Passage provided:
(begin)

A serial output port 32 and a serial input port 34 of the microcomputer 28 are connected to a first radio frequency transceiver 35 which utilizes the Digital Enhanced Cordless Telecommunications (DECT) protocol. In a general sense, the first radio frequency (RF) transceiver 35 contains a transmitter that modulates a standard RF frequency carrier with the serial digital data received from output port 32 and transmits that modulated radio frequency signal via an antenna 37. The first transceiver 35 also includes a receiver that demodulates radio frequency signals received by the antenna 37 to recover serial digital data carried by that signal. The recovered data is sent to the microcomputer input port 34.
The first transceiver 35 in the control circuit 27 is designed to communicate with controllers, such as rear controller 25, located throughout the automobile 20. The present invention will be described in the context of communication between control circuit 27 and rear controller 25 with an understanding that the vehilce has other control circuits and controllers which have similar structures and communication procedures.
The rear controller 25 has a second radio frequency transceiver 40 and antenna 42. As will be described, both transceivers 40 and 35 are designed to utilize the DECT protocol and are similar to devices found in cordless telephones. The second transceiver 40 has a receiver which demodulates the received radio frequency signal to recover digital data carried by that signal and the recovered data is sent in a serial format to an input register 44. The input register 44 converts the serial data stream from the second transceiver 40 into a parallel format which is read by a processor 46. The processor 46 may be a hardwired device that sequentially performs the control procedure to be described or a programmable device which executes a software program to implement that procedure. The processor 46 is connected to an electrically erasable programmable read only memory (EEPROM) 48 which stores identification data to be transmitted to the control circuit 27. A clock circuit 52 provides timing signals to the processor 46.
The rear controller 25 also includes an encryptor 50 connected to the processor 46 to encrypt a security number for transmission to control circuit 27. The encryptor 50 utilizes a secret-key cryptography algorithm to encode data for sending to the control circuit. For example the algorithm specifies a sequence of a plurality of logical operations which are performed on a known seed number and a challenge number received from the control circuit to produce a resultant number for transmission by the rear controller. Several suitable cryptography algorithms are described by Mehrdad Foroozesh in an article entitled “Protecting Your Data With Cryptography,” UNIX Review, November 1996, volum0000e 14, number 12, page 55(6), which description is incorporated herein by reference. Such encryption techniques and algorithms are commonly used to encrypt computer data being transmitted over common carriers. It should be understood that other encryption algorithms may be used.

(end)

Job A: Retype the records word for word, starting at their first line and ending at the line containing "will pyautogui.click(x=615, y=133).", with both of those lines included.
The passage and the records are unrelated and should be treated as separate material.

Material:

(begin)

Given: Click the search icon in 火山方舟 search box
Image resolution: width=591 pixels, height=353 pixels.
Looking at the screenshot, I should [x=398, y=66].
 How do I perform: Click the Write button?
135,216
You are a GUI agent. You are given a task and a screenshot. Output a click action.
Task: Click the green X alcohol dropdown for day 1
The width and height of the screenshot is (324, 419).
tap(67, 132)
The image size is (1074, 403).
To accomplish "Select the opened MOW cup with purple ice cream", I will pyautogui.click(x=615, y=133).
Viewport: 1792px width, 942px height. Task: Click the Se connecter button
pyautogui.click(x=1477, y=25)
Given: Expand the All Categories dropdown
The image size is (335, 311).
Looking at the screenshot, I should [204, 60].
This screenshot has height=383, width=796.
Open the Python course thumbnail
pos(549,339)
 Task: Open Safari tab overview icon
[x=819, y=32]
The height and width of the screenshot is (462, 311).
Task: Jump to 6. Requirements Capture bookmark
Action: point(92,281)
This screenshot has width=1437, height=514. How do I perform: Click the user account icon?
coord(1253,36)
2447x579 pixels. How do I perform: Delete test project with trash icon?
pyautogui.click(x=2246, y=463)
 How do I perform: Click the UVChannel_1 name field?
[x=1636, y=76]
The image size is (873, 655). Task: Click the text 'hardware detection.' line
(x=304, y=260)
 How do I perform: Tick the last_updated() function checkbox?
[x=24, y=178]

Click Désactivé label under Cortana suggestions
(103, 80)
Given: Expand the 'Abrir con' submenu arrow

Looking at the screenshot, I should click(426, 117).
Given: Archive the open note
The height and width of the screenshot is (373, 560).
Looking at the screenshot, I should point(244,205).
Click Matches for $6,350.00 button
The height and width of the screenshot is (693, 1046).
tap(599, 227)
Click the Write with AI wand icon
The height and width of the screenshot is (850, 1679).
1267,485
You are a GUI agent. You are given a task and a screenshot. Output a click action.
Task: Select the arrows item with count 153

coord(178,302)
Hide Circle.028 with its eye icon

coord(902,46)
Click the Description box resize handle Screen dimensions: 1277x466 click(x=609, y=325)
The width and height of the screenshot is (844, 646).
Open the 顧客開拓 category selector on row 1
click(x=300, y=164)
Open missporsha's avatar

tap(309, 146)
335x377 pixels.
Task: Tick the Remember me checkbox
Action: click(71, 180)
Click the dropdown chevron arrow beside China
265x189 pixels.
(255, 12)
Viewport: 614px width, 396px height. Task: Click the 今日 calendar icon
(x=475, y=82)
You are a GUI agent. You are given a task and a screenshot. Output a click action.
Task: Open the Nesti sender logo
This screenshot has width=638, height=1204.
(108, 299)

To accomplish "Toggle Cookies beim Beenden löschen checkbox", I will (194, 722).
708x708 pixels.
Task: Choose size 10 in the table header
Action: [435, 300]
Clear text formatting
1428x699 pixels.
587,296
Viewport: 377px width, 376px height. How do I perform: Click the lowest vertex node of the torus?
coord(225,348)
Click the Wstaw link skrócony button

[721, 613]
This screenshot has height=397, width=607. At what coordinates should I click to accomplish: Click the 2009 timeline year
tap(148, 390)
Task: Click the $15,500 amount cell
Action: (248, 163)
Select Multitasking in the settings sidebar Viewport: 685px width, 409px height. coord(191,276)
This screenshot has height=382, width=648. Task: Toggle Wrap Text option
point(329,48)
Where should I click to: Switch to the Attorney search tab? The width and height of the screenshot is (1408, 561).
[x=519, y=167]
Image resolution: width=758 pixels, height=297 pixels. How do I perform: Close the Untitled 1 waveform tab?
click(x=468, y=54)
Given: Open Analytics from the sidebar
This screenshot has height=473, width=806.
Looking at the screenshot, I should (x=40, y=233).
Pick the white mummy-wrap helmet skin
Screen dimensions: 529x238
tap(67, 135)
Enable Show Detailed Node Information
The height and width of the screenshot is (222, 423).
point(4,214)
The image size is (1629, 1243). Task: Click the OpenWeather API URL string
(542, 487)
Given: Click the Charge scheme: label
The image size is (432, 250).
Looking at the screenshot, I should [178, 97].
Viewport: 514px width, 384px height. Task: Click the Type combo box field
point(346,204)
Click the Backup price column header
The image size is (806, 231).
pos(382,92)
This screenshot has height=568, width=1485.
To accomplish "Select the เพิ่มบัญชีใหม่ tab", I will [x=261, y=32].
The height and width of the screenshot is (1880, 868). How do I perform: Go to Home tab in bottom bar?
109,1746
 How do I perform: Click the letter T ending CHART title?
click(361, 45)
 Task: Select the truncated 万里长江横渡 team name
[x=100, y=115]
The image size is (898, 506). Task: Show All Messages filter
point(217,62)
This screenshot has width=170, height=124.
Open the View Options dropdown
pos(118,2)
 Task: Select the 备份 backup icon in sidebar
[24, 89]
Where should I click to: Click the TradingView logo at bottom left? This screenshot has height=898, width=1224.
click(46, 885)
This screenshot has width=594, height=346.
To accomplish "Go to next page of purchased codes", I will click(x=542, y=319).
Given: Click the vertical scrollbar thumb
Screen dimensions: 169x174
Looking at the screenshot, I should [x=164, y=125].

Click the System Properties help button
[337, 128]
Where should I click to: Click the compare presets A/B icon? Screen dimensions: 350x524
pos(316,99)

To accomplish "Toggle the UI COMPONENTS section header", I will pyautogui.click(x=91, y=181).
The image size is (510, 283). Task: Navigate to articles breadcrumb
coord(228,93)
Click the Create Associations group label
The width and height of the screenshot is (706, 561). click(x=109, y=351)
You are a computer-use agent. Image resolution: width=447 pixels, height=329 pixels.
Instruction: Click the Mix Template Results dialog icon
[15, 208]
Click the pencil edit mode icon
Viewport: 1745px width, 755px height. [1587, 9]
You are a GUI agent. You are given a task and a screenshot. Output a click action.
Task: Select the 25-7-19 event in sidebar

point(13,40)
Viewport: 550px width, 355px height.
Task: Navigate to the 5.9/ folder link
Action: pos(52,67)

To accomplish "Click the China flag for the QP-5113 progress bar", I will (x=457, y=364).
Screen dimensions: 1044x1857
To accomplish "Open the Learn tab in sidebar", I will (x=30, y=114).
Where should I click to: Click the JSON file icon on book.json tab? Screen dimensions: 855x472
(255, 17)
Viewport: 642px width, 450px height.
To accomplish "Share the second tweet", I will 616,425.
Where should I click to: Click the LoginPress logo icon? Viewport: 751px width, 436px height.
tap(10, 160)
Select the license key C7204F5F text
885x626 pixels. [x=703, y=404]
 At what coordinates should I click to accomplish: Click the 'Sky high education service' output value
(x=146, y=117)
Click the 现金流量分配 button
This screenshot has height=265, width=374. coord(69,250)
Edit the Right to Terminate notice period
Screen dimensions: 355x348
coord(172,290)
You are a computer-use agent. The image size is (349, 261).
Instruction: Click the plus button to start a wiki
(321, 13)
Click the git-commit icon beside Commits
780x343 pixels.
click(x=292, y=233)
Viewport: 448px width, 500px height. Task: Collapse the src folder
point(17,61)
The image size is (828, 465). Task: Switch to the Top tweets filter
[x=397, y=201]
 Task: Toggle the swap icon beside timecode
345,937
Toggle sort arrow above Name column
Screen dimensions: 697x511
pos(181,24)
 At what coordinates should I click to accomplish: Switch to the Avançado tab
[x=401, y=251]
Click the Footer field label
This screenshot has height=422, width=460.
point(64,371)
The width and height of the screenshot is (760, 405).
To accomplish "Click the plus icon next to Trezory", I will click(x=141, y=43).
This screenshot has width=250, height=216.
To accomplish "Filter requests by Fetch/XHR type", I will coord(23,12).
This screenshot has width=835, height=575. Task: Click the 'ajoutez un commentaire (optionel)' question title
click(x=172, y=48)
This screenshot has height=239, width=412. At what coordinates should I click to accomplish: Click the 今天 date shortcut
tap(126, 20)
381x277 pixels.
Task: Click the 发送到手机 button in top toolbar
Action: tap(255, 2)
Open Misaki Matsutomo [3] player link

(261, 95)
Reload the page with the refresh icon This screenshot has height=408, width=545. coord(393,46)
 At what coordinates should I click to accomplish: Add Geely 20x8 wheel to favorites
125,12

(end)

Job B: In the passage on the vehicle's radio controllers, what does the EEPROM 48 store?

Full output A:
Given: Click the search icon in 火山方舟 search box
Image resolution: width=591 pixels, height=353 pixels.
Looking at the screenshot, I should [x=398, y=66].
 How do I perform: Click the Write button?
135,216
You are a GUI agent. You are given a task and a screenshot. Output a click action.
Task: Click the green X alcohol dropdown for day 1
The width and height of the screenshot is (324, 419).
tap(67, 132)
The image size is (1074, 403).
To accomplish "Select the opened MOW cup with purple ice cream", I will pyautogui.click(x=615, y=133).

Full output B: It stores identification data to be transmitted to the control circuit 27.